**List of tasks:**
1. From the film review, return the stretch from "The film succeeds" through "threat of deportation.", copied word for word.
2. Name every person and every character mentioned in the film review.
3. Extend the film review with a few sentences that pick up after its last one.

**Quoted text:**
Stephen Frears’ dark drama about the hard, often dangerous existence of illegal immigrants living in the margins of London society still packs as hard a punch as it did when it was released twenty years ago. Starring Chiwetel Ejiofor and Audrey Tatou and written by Peaky Blinders creator Steven Knight, it’s a confident mix of gritty social realism and tense thrills that shines a much needed light on the realities of life for millions of the city’s undocumented residents in the pre-Brexit, pre-Tory chaos of the present.

The film succeeds on both its levels as a social realist slice of life drama and a taut London back-alley thriller

Ejiofor plays Nigerian immigrant Okwe, a taxi driver and hotel attendant who shares his matchbox living quarters with Audrey Tatou’s Turkish émigré Senay. When Okwe makes a grim discovery one night in a hotel room toilet, he and Senay find themselves thrown into the shadowy world of the city’s black market that will challenge their moral certainties and lead them to make heartbreakingly difficult decisions to protect themselves from the ever-present looming threat of deportation.

Records for locating words and elements:
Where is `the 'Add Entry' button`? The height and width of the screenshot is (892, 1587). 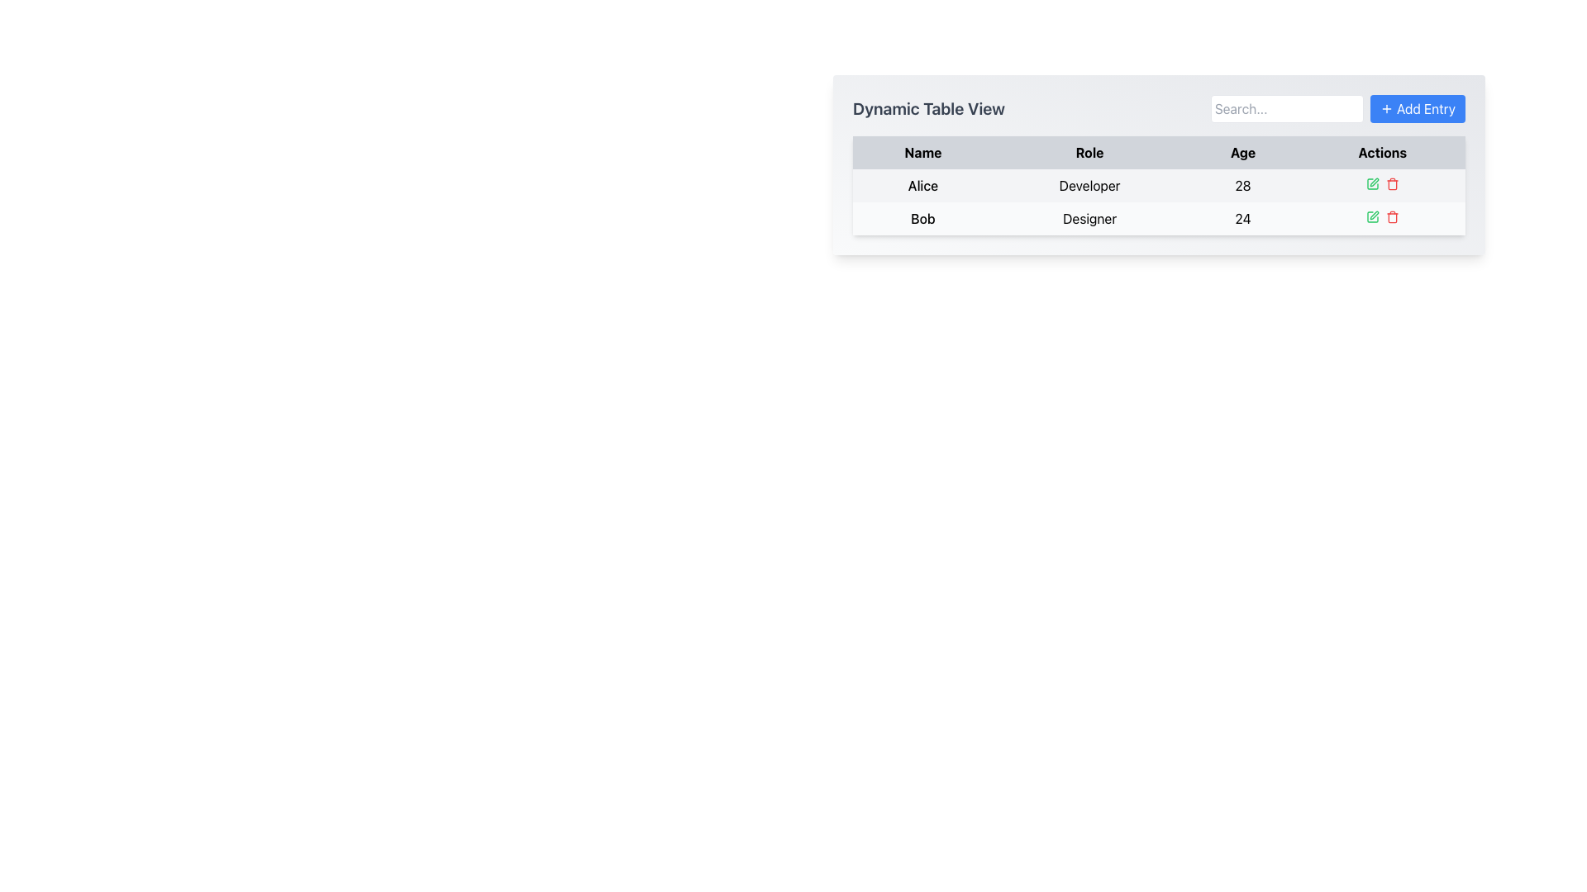
the 'Add Entry' button is located at coordinates (1416, 108).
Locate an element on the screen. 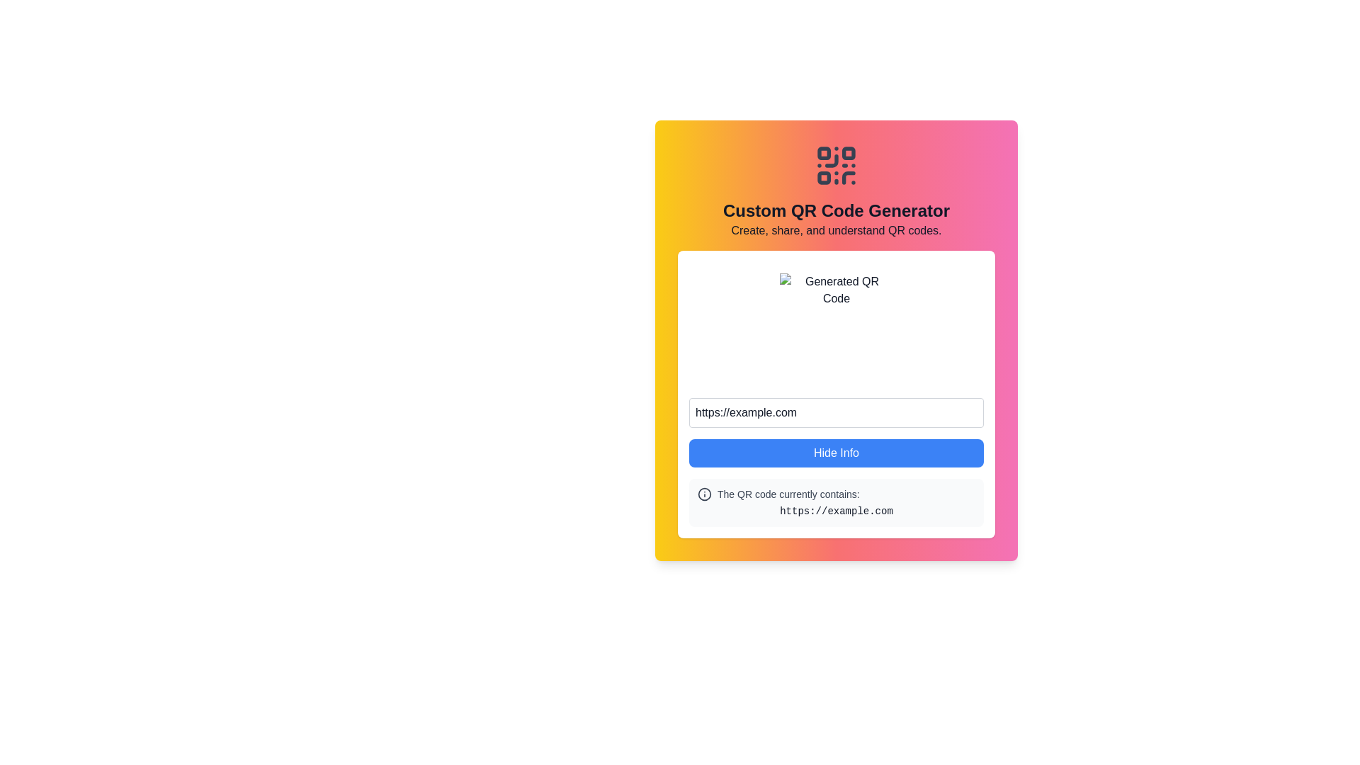 The width and height of the screenshot is (1360, 765). the Header text displaying 'Custom QR Code Generator' which is prominently styled and located at the top of the main section is located at coordinates (836, 210).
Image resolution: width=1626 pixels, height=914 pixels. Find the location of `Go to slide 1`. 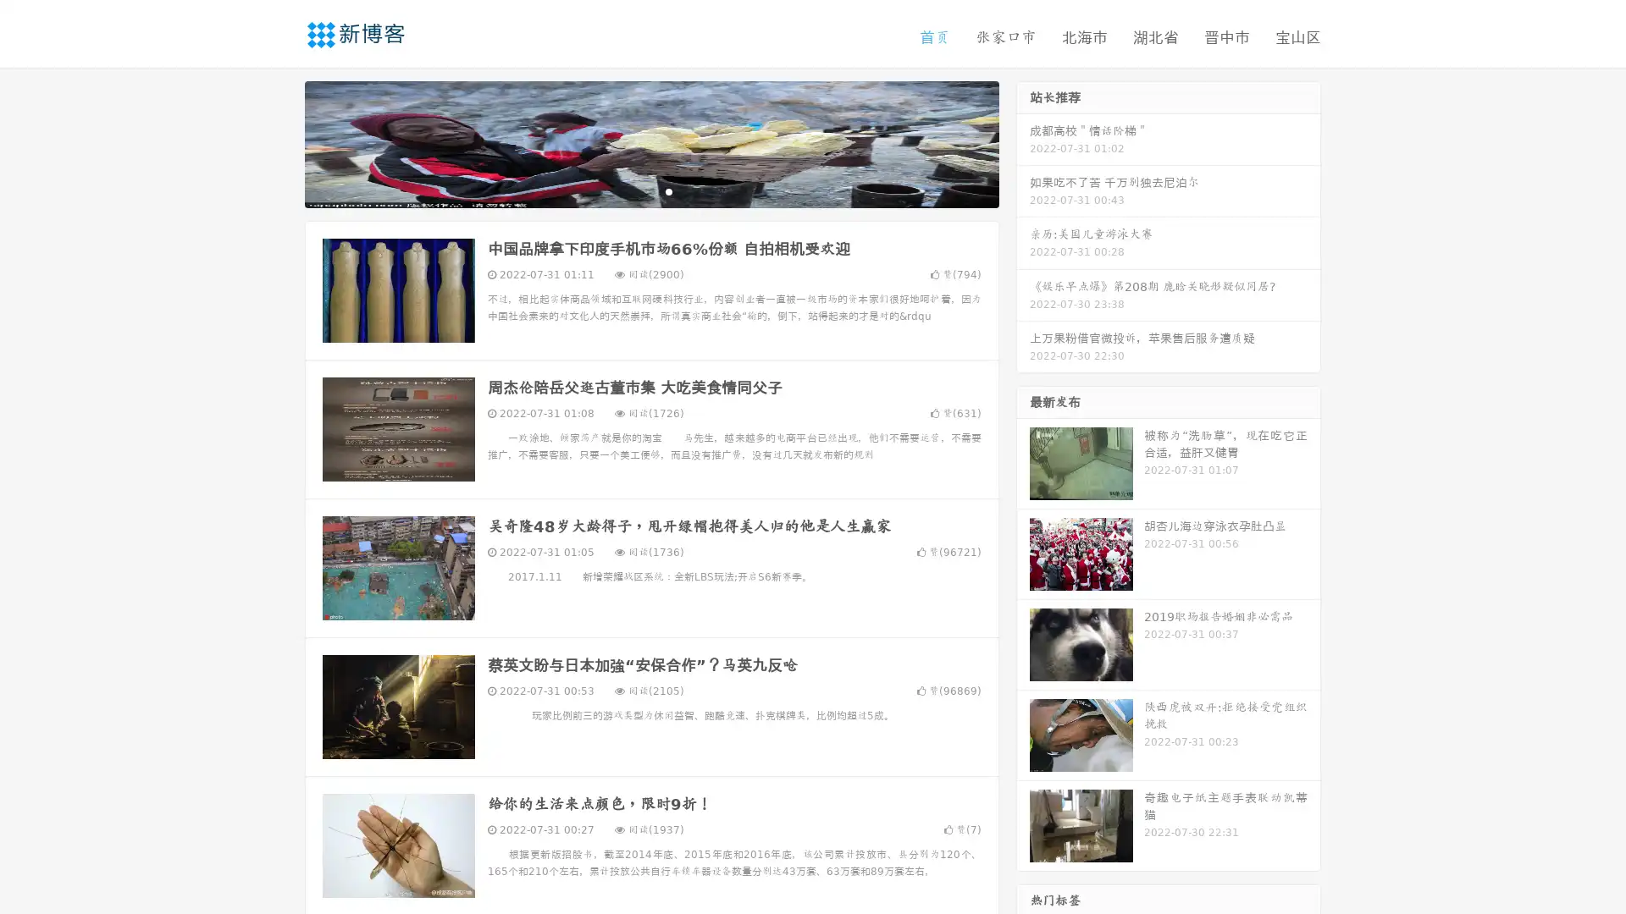

Go to slide 1 is located at coordinates (633, 191).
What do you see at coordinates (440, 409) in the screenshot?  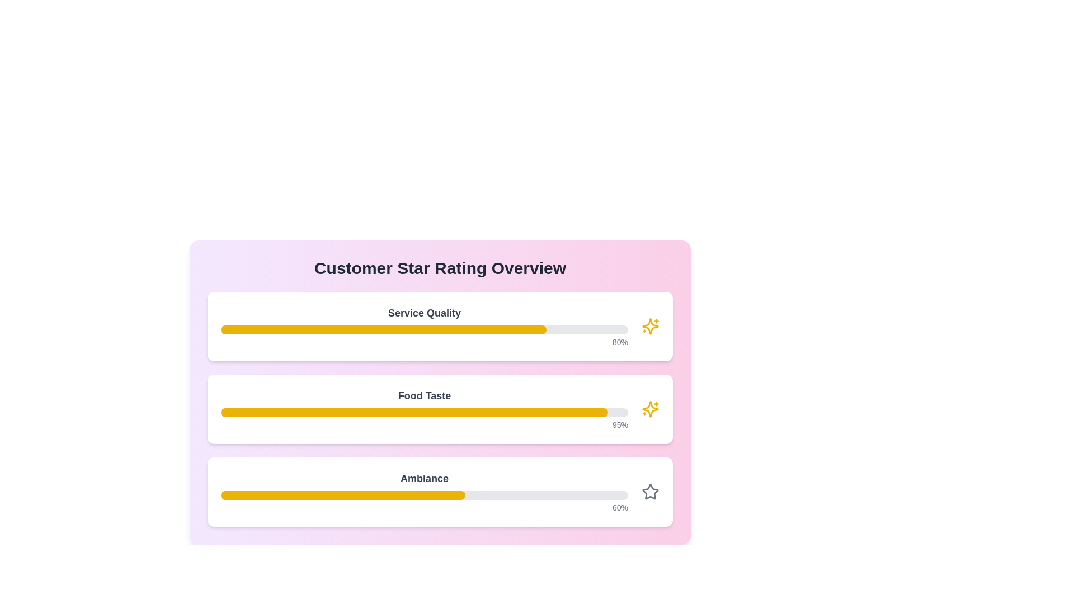 I see `the progress bar labeled 'Food Taste' which is filled to 95% and features a decorative star icon on the right` at bounding box center [440, 409].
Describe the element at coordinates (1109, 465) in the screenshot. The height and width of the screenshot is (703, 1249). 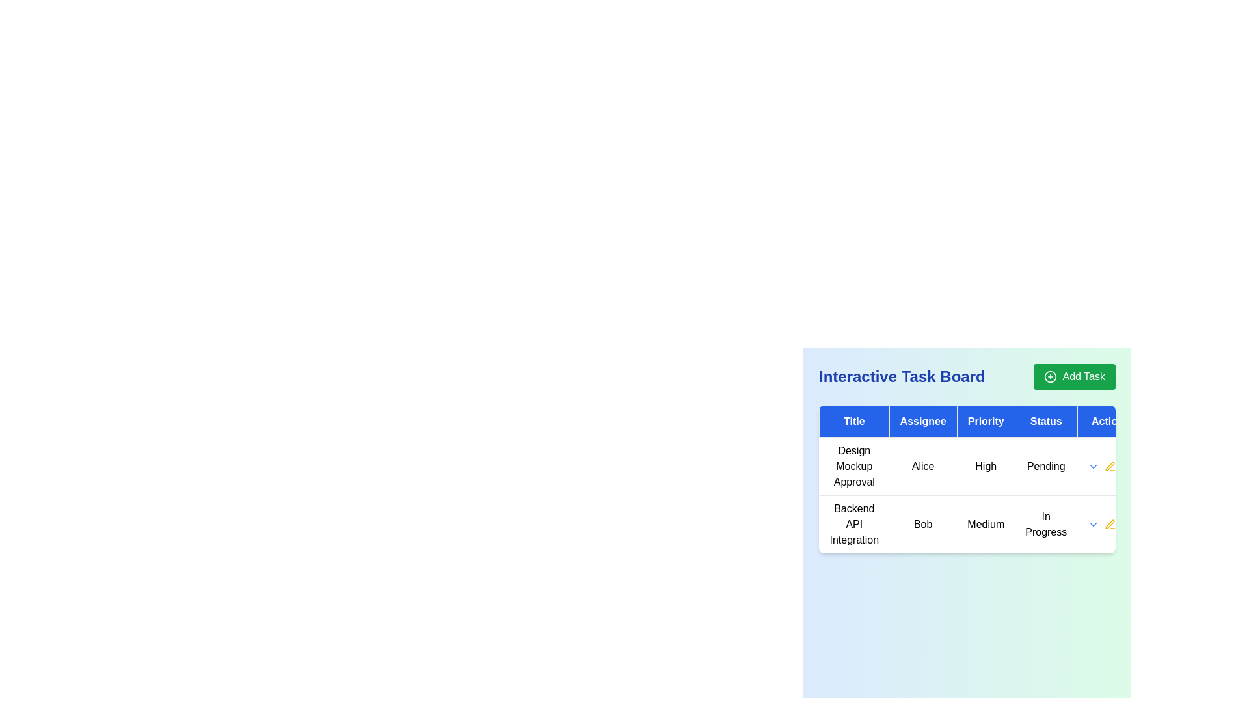
I see `the pen icon located in the second row of the 'Actions' column to the right of the 'Backend API Integration' task entry to initiate edit mode` at that location.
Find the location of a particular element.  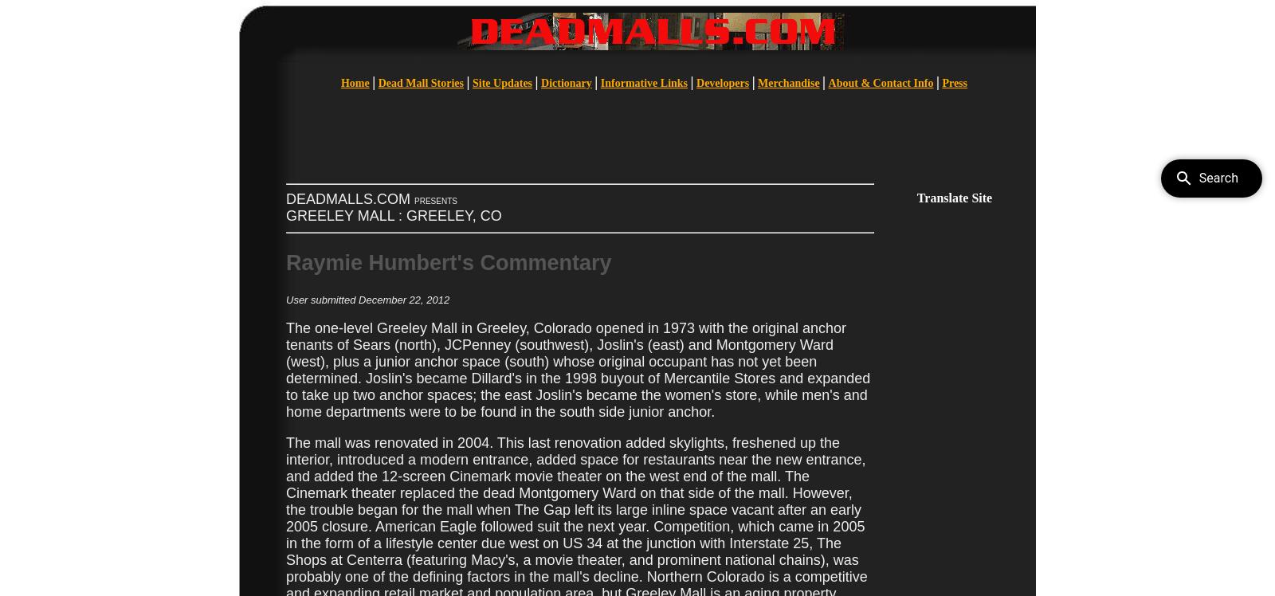

'Dead Mall Stories' is located at coordinates (420, 83).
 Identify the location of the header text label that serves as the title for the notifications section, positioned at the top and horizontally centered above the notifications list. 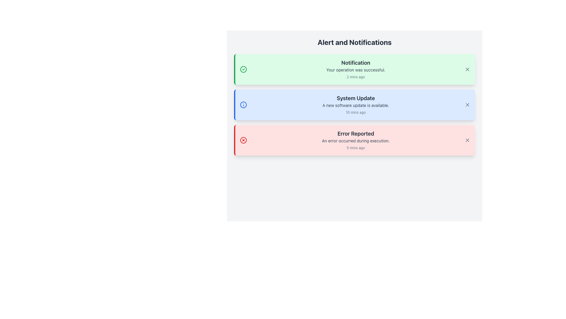
(355, 42).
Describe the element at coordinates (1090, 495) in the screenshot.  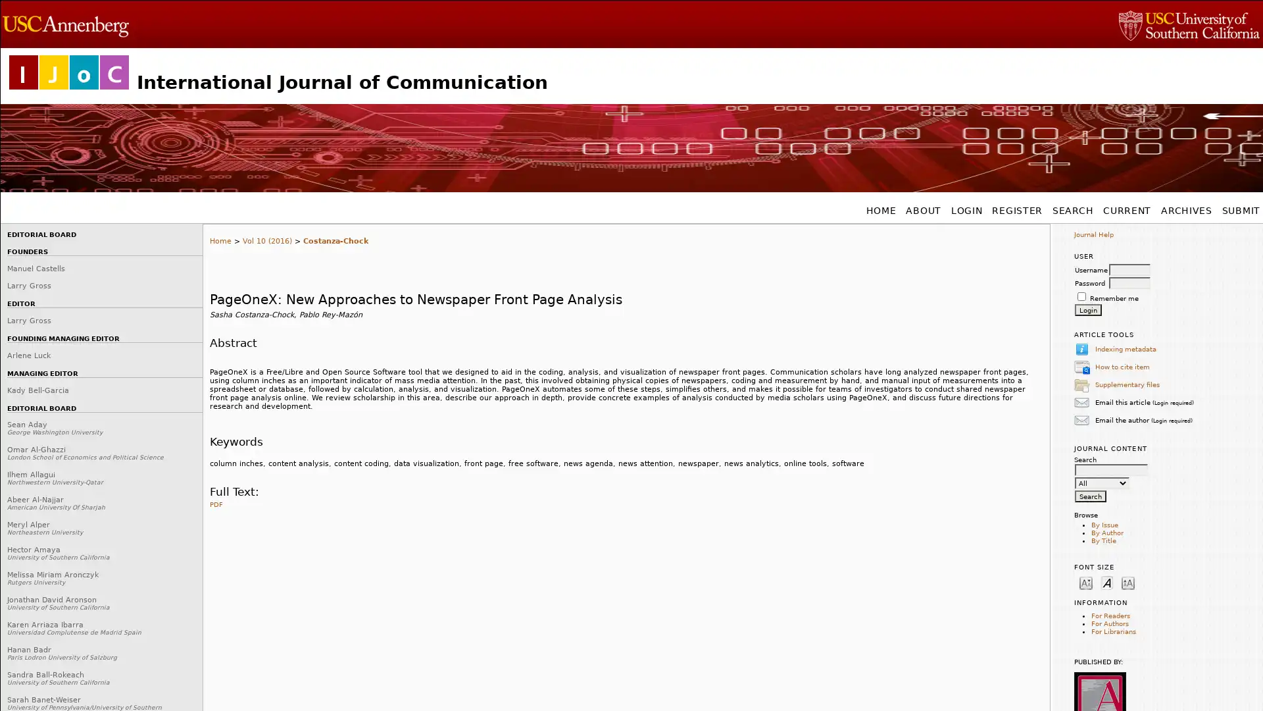
I see `Search` at that location.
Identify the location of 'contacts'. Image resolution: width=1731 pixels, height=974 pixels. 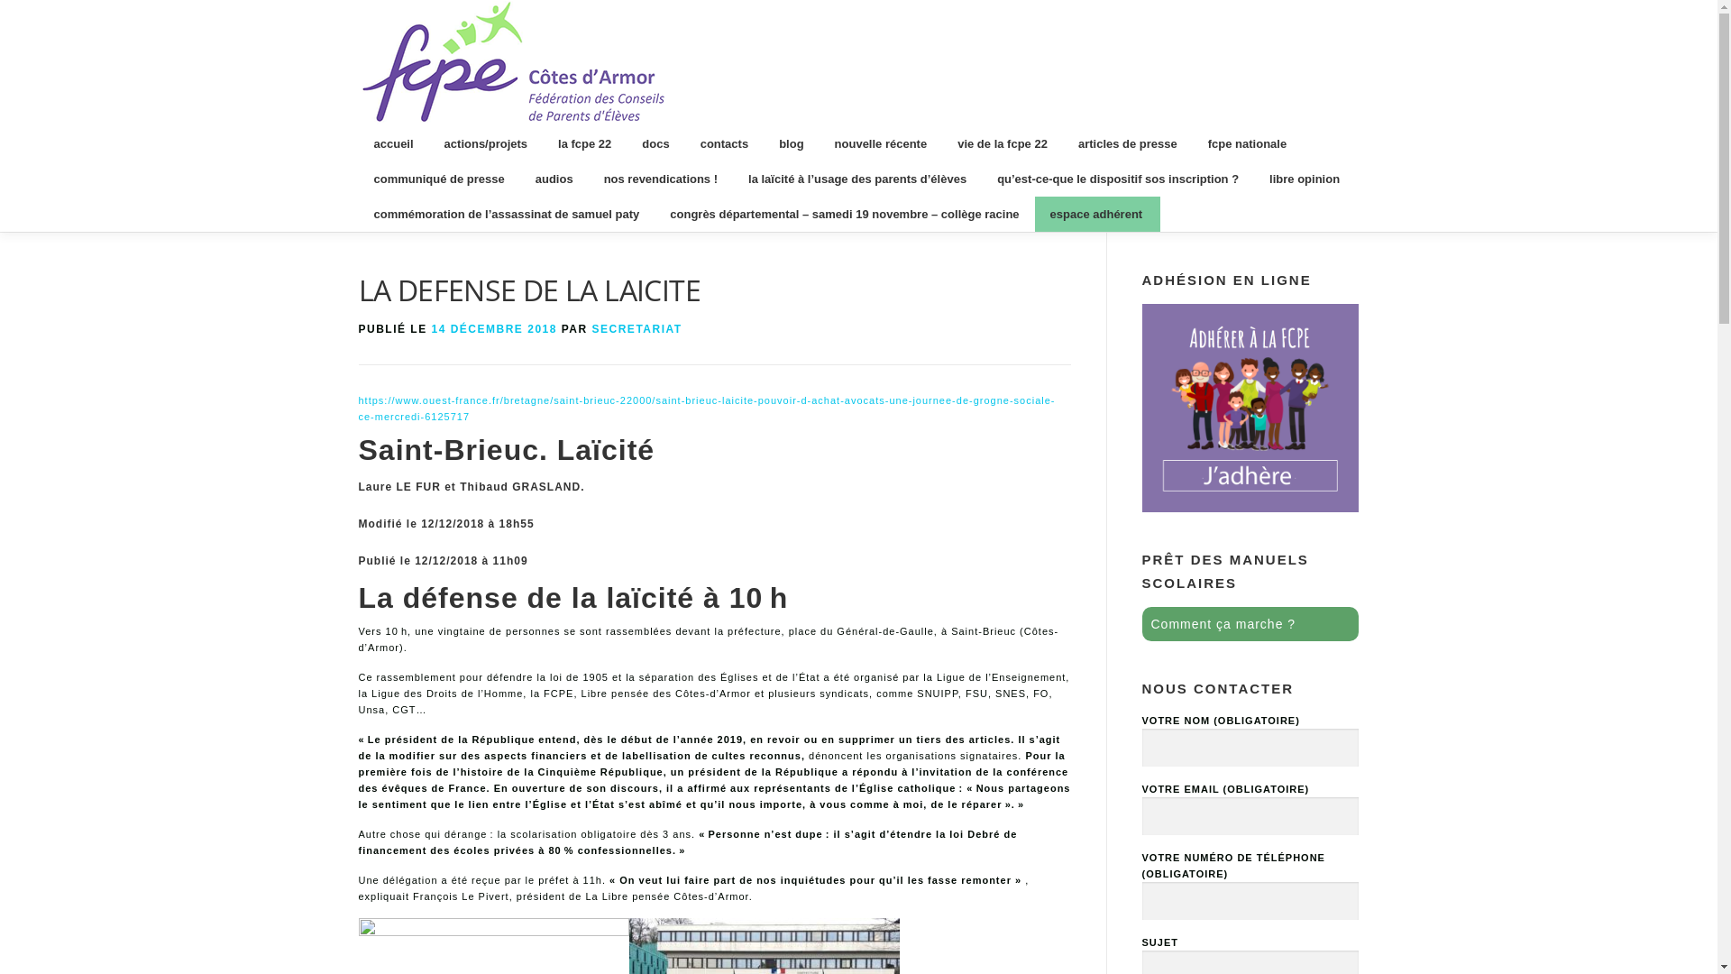
(724, 142).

**Task-by-task answers:**
1.
The film succeeds on both its levels as a social realist slice of life drama and a taut London back-alley thriller

Ejiofor plays Nigerian immigrant Okwe, a taxi driver and hotel attendant who shares his matchbox living quarters with Audrey Tatou’s Turkish émigré Senay. When Okwe makes a grim discovery one night in a hotel room toilet, he and Senay find themselves thrown into the shadowy world of the city’s black market that will challenge their moral certainties and lead them to make heartbreakingly difficult decisions to protect themselves from the ever-present looming threat of deportation.

2. Stephen Frears, Chiwetel Ejiofor, Audrey Tatou, Steven Knight, Okwe, Senay

3.
Thanks to Frears’ keen sense of place and empathy for the predicament of its ordinary characters caught up in the swell of larger forces beyond their control and a slow-burning, carefully plotted, script by Knight, the film succeeds on both its levels as a social realist slice of life drama and a taut London back-alley thriller, buoyed by a stellar performance from Ejiofor and distinctively noirish cinematography from the legendary Chris Menges.